In 1890 my great grandparents immigrated from Sweden to Brazil.  To encourage immigration, the Bazilian governent payed the passage for immigrants from Hamburg, Germany, to Rio De Janero.  My Grandpa, John Francisco Johnson, was born two years later, on September 17th, 1892, in Santa Barbara, Brazil. 

Grandpa's parents decided to go return Sweden a few years later because they were unable to stand the intense heat.  Grandpa was only a baby, but he remembered the stories his mother told him about living in Brazil.

Sometimes the heat was as high as 130 to 135 degrees.  Great Grandma Johnson's legs would swell from the heat and then crack open.  Some of the cracks were large enough that she could but her finger in them.  In Brazil there were flies that would lay their eggs in people and the eggs would grow into worms and feed on the person's skin, making huge sores.  When grandpa was just a baby a fly stung him and the worm grew larger than a finger.  His father had to boil his knife and slit the skin open to get the worm out.  Grandpa had a convulsion and they thought he surley would die, but he came out of it all right.

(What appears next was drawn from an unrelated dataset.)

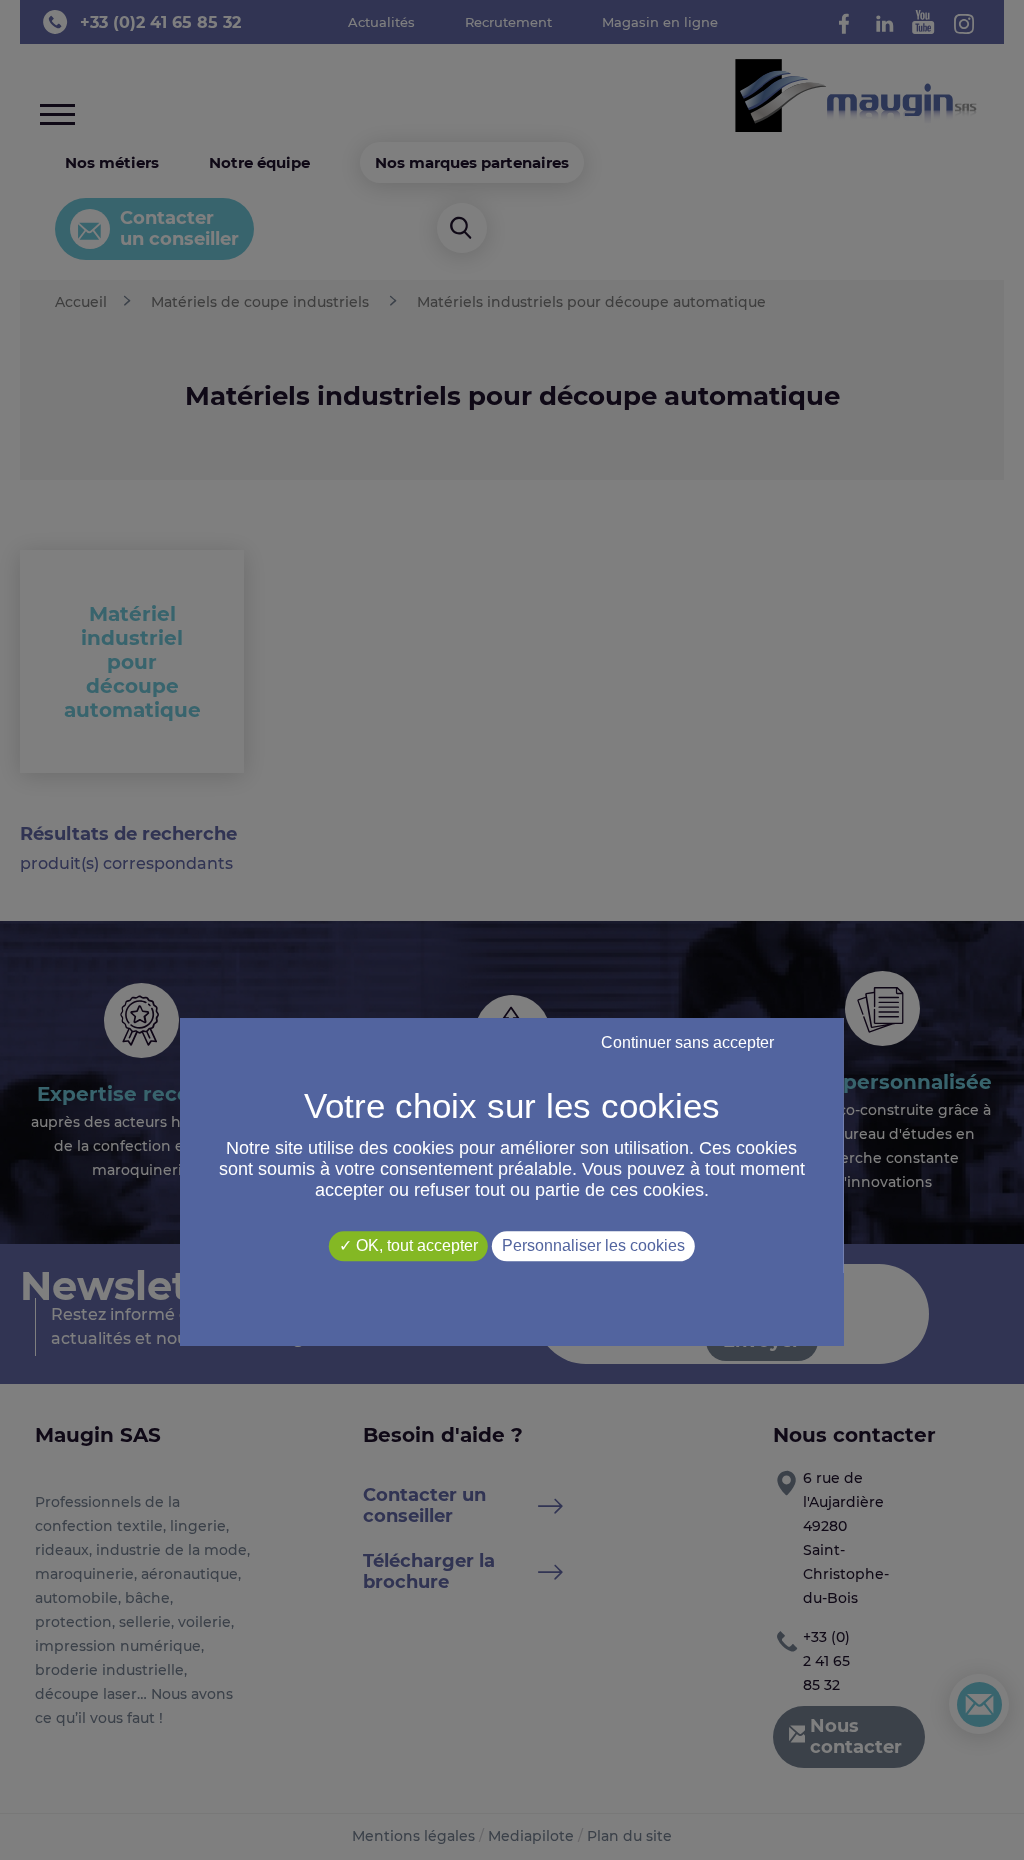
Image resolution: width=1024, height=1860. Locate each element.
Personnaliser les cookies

Sometimes the intense heat would bring on sever cloud bursts.  Grandpa's parents had only been able to build temporary housing shelters of bamboo and rough lumber.  One such cloud burst came on so fast that his father didn't have time to run to the house to help his mother.  It was so bad she had to crawl under the bed which was nailed to the side of the house, and there cling to her two boys with one hand and the bed with the other to keep from being washed away.The following year his mother returned to Sweden with grandpa and his older brother Sigfrid, but his father had to wait for another year until he earned enough money to pay his way home as well.  They were all very happy to get back to home.